• _Available data_:
==================================================

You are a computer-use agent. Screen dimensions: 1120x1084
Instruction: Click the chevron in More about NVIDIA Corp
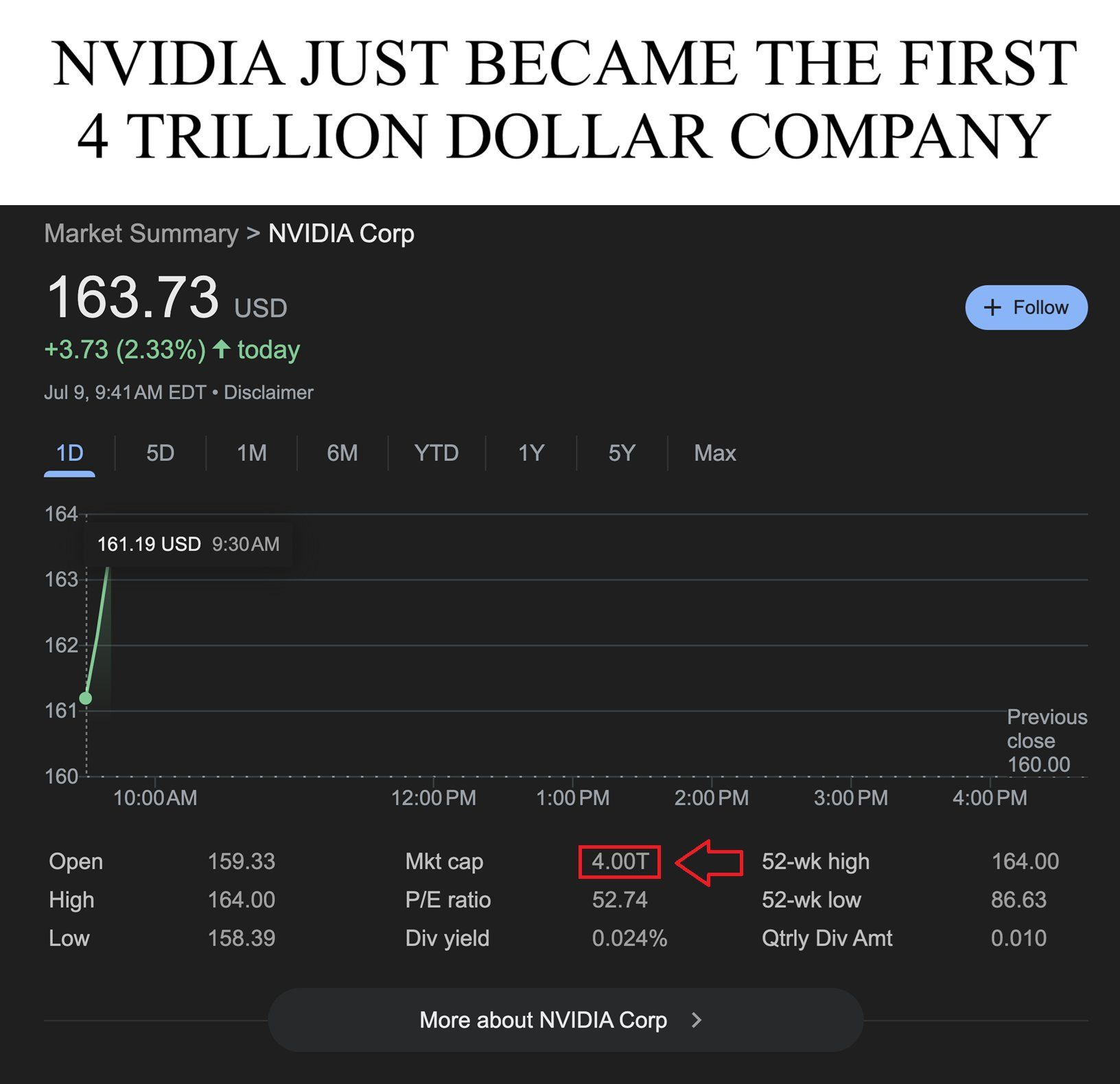[697, 1020]
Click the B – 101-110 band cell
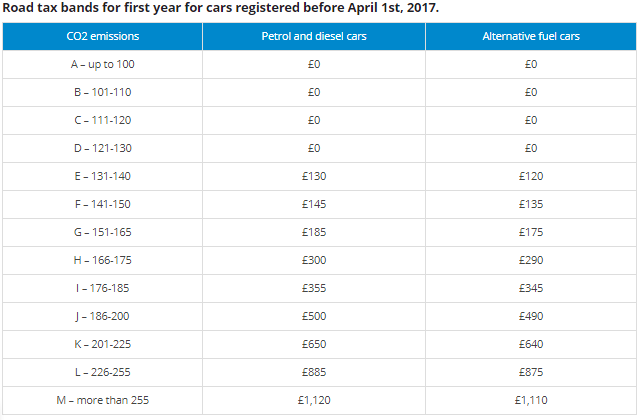Viewport: 642px width, 420px height. pyautogui.click(x=102, y=92)
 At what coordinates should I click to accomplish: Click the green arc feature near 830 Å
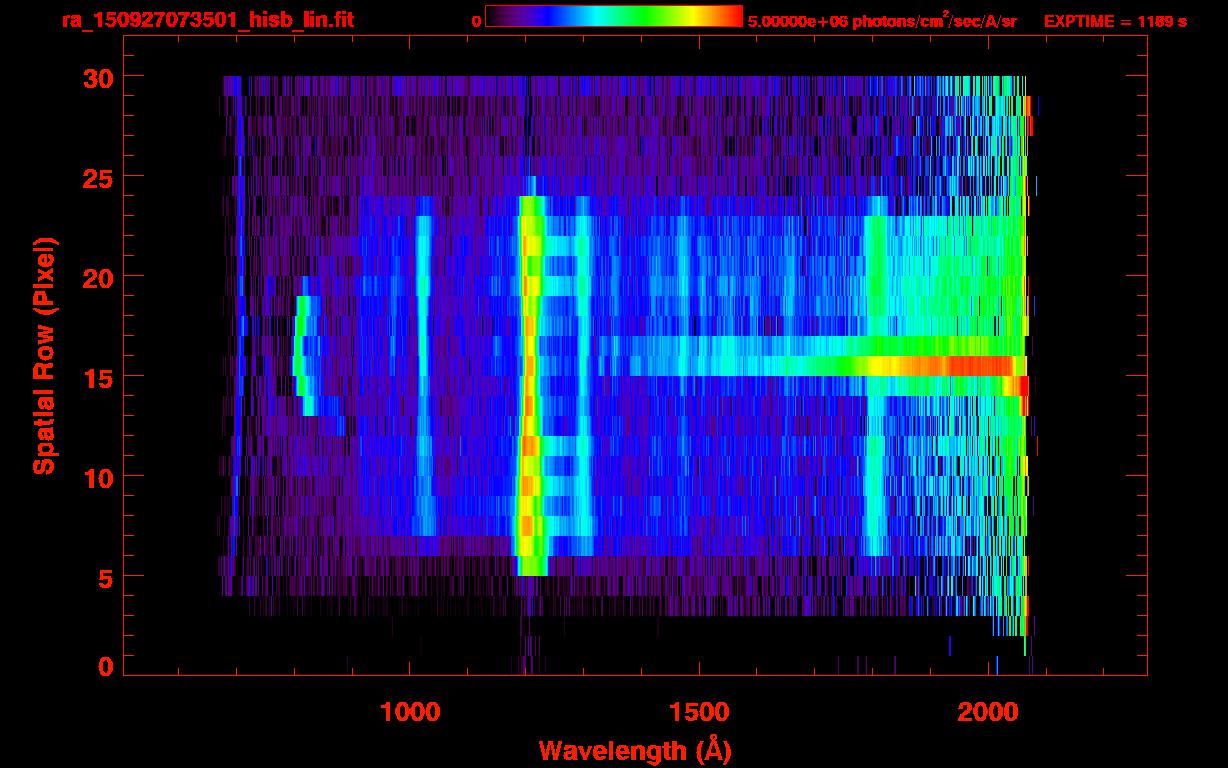[x=304, y=355]
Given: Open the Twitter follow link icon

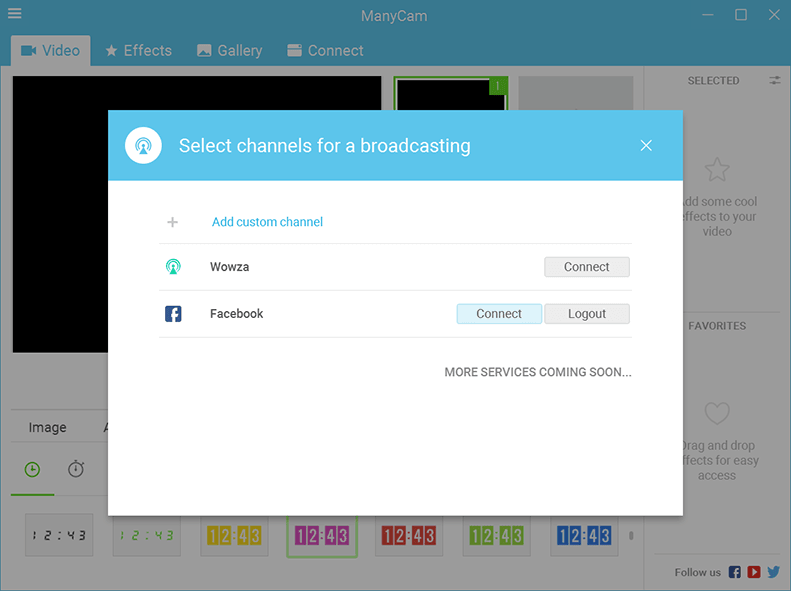Looking at the screenshot, I should click(x=773, y=573).
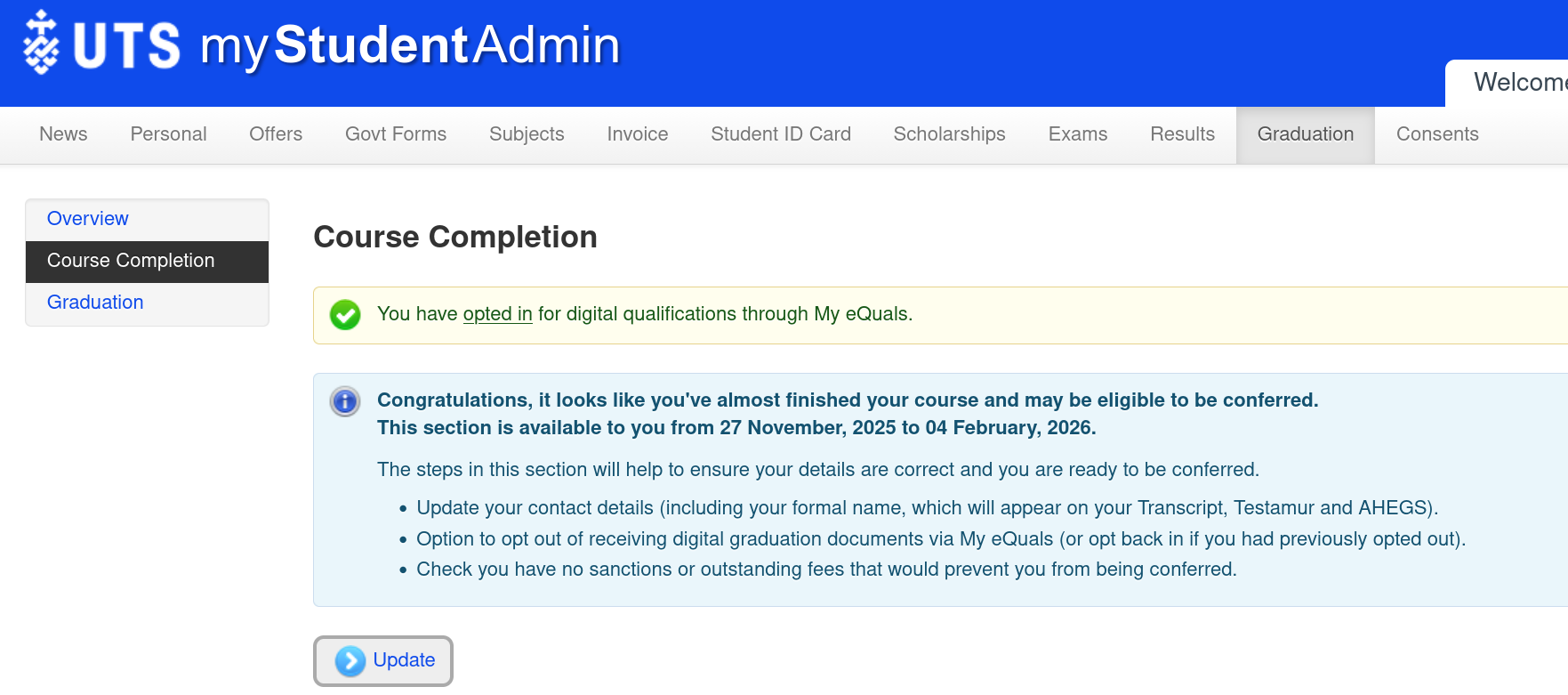Open the Exams tab

click(1077, 134)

==================================================

• _Work to complete_:
Return each line above exactly; any pictures are to be skipped.

• _Output for this task_:
You are a computer-use agent. Screen dimensions: 1120x1084
Instruction: Click the chevron in More about NVIDIA Corp
[697, 1020]
Click the B – 101-110 band cell
Viewport: 642px width, 420px height. pyautogui.click(x=102, y=92)
 At what coordinates should I click to accomplish: Click the green arc feature near 830 Å
[x=304, y=355]
Given: Open the Twitter follow link icon

Looking at the screenshot, I should click(x=773, y=573).
Open the Exams tab

click(1077, 134)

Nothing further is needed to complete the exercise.